Integer Programming in Parameterized Complexity: Three Miniatures

TL;DR

This paper explores the application of integer programming techniques to parameterized complexity, providing a guide and three case studies that develop fixed-parameter tractable algorithms for specific graph problems.

Contribution

It offers a comprehensive reference of integer programming algorithms for parameterized complexity and demonstrates their use in three novel case studies with FPT algorithms.

Findings

Developed FPT algorithms for Capacitated Dominating Set, Sum Coloring, and Max-q-Cut.

Highlighted modeling patterns and tricks for applying integer programming in parameterized problems.

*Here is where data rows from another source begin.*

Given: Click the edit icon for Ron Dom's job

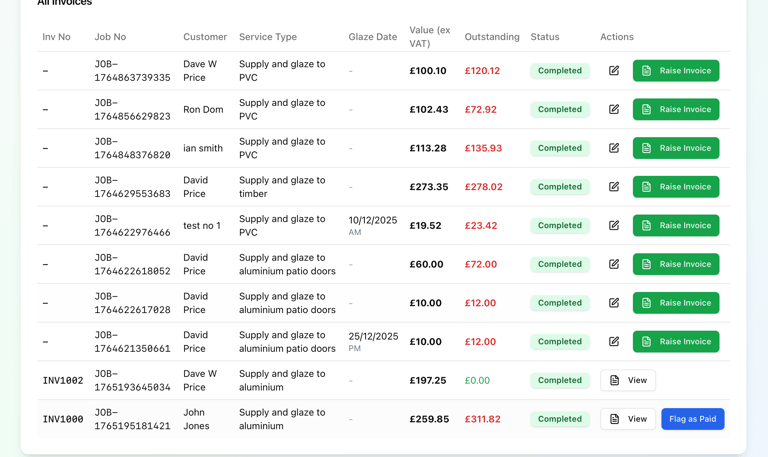Looking at the screenshot, I should click(x=614, y=110).
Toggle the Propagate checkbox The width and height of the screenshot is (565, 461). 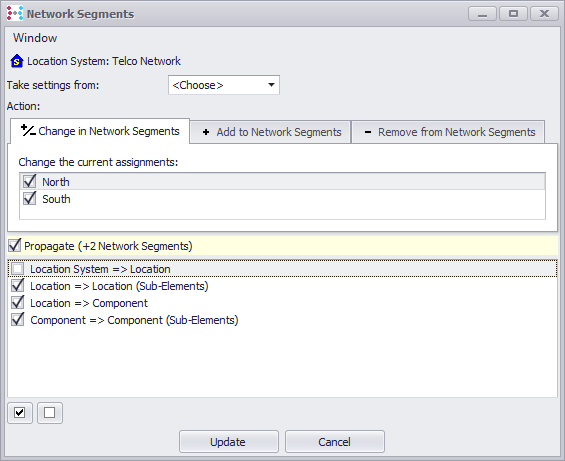(15, 245)
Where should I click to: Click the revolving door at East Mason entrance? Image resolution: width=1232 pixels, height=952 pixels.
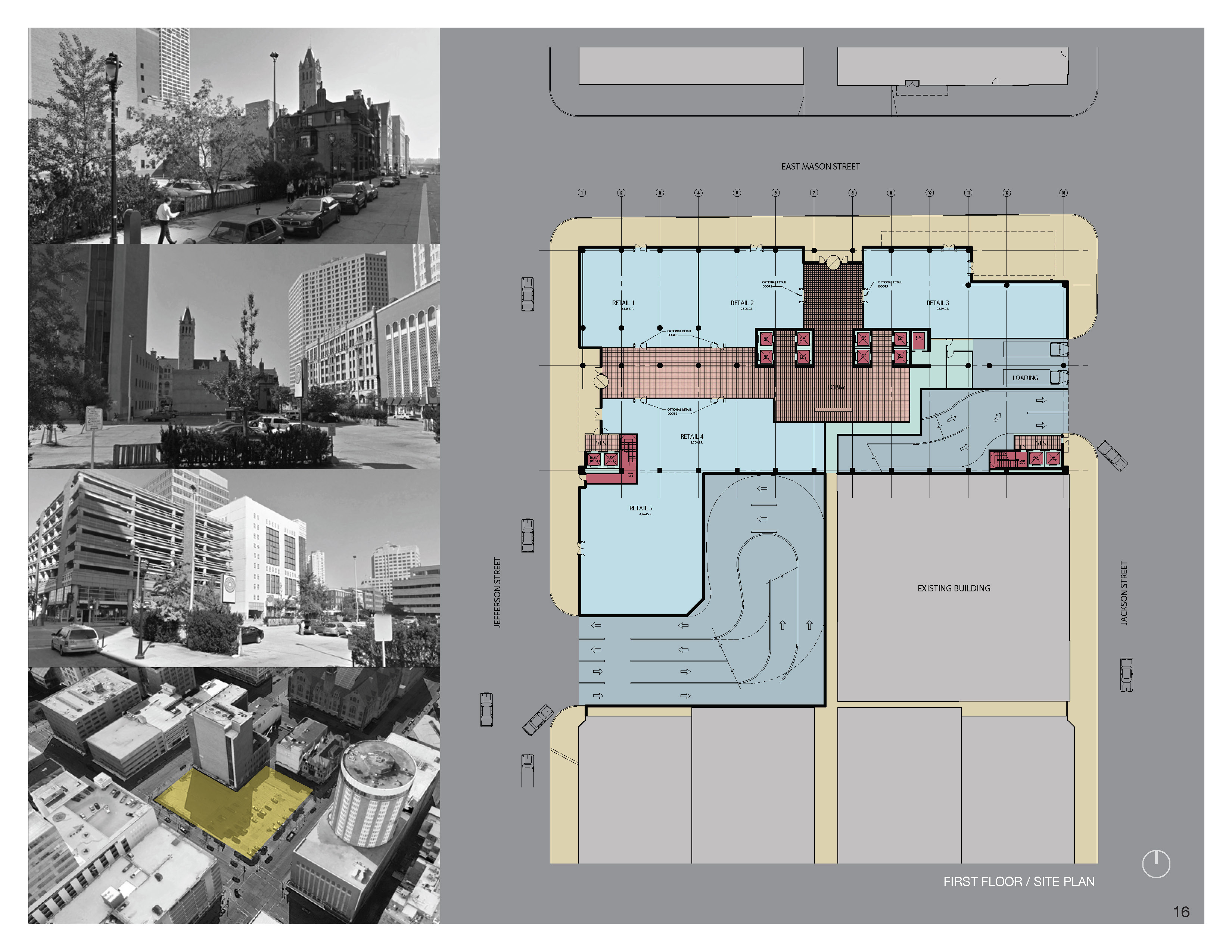tap(833, 262)
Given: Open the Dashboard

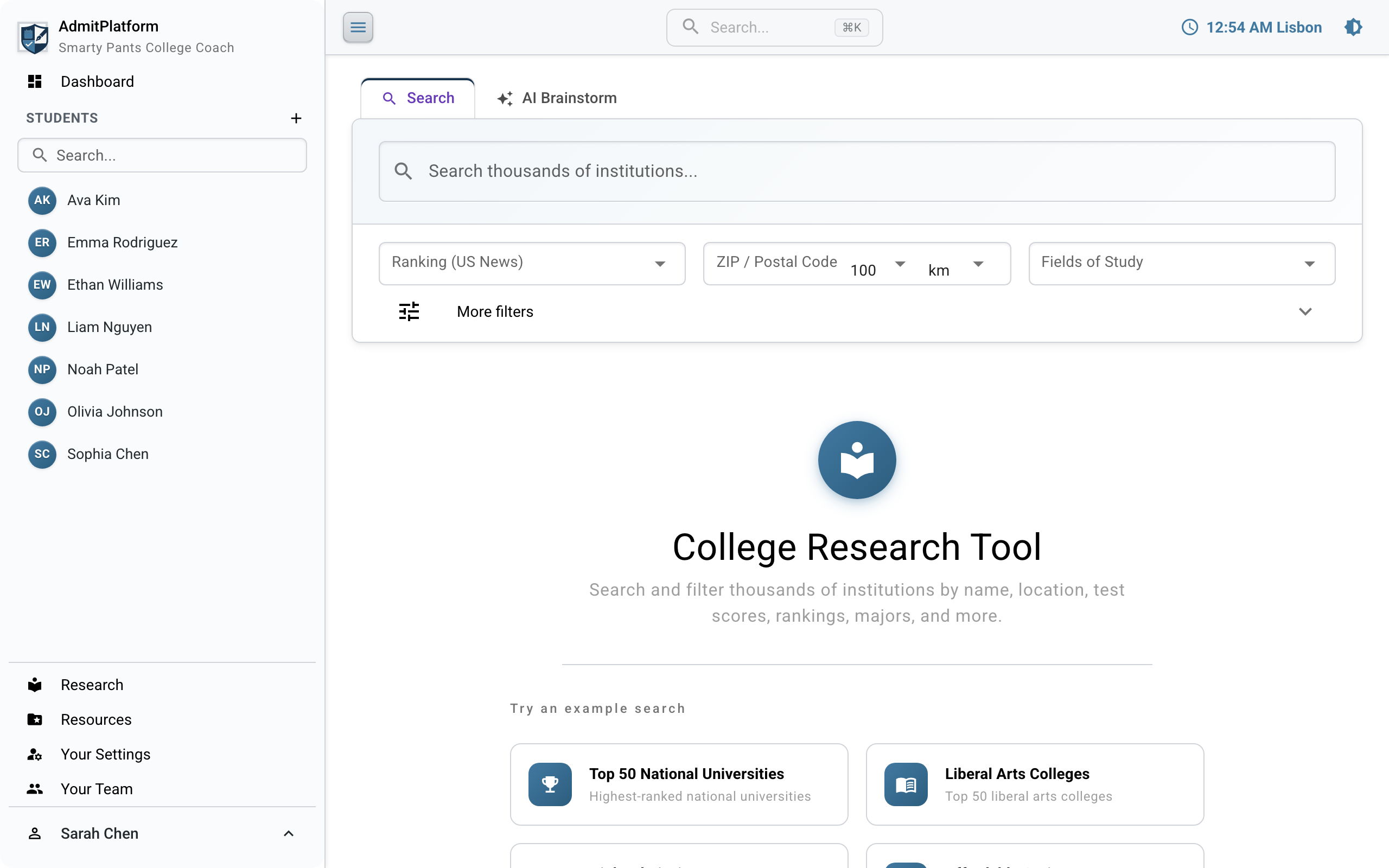Looking at the screenshot, I should [97, 81].
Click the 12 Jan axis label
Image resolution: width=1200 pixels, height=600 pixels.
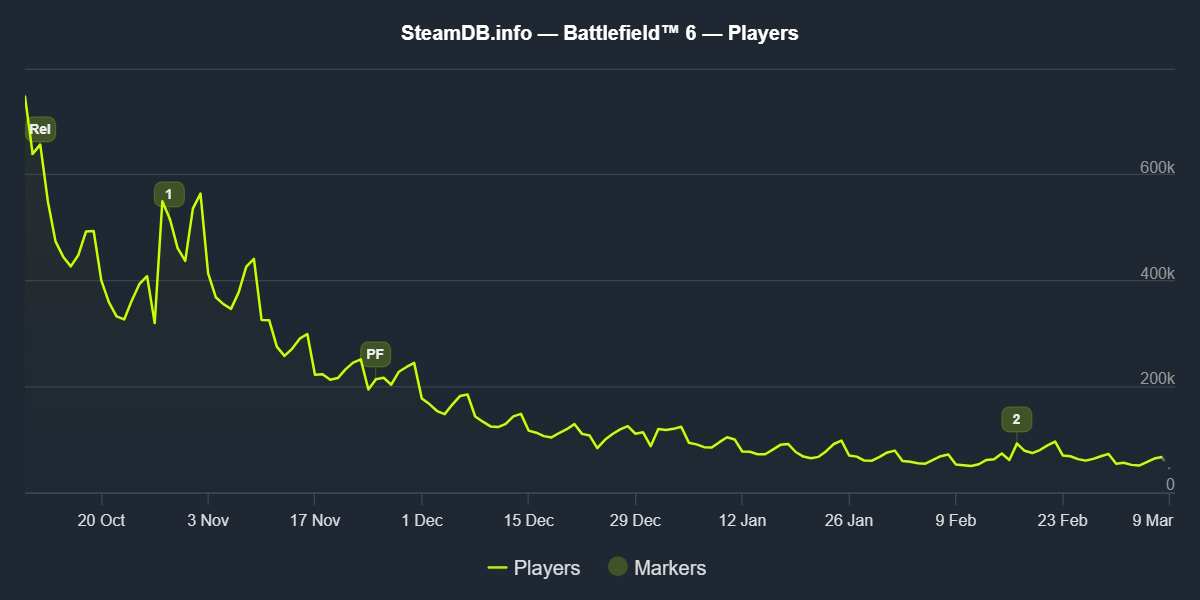[742, 520]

Discussed trade-offs between runtime dependence on parameters and polynomial factors.

Abstract

Powerful results from the theory of integer programming have recently led to substantial advances in parameterized complexity. However, our perception is that, except for Lenstra's algorithm for solving integer linear programming in fixed dimension, there is still little understanding in the parameterized complexity community of the strengths and limitations of the available tools. This is understandable: it is often difficult to infer exact runtimes or even the distinction between FPT and XP algorithms, and some knowledge is simply unwritten folklore in a different community. We wish to make a step in remedying this situation. To that end, we first provide an easy to navigate quick reference guide of integer programming algorithms from the perspective of parameterized complexity. Then, we show their applications in three case studies, obtaining FPT algorithms with runtime $f(k)poly(n)$. We focus on: * Modeling: since the algorithmic results follow by applying existing algorithms to new models, we shift the focus from the complexity result to the modeling result, highlighting common patterns and tricks which are used. * Optimality program: after giving an FPT algorithm, we are interested in reducing the dependence on the parameter; we show which algorithms and tricks are often useful for speed-ups. * Minding the poly(n): reducing $f(k)$ often has the unintended consequence of increasing poly(n); so we highlight the common trade-offs and show how to get the best of both worlds. Specifically, we consider graphs of bounded neighborhood diversity which are in a sense the simplest of dense graphs, and we show several FPT algorithms for Capacitated Dominating Set, Sum Coloring, and Max-q-Cut by modeling them as convex programs in fixed dimension, n-fold integer programs, bounded dual treewidth programs, and indefinite quadratic programs in fixed dimension.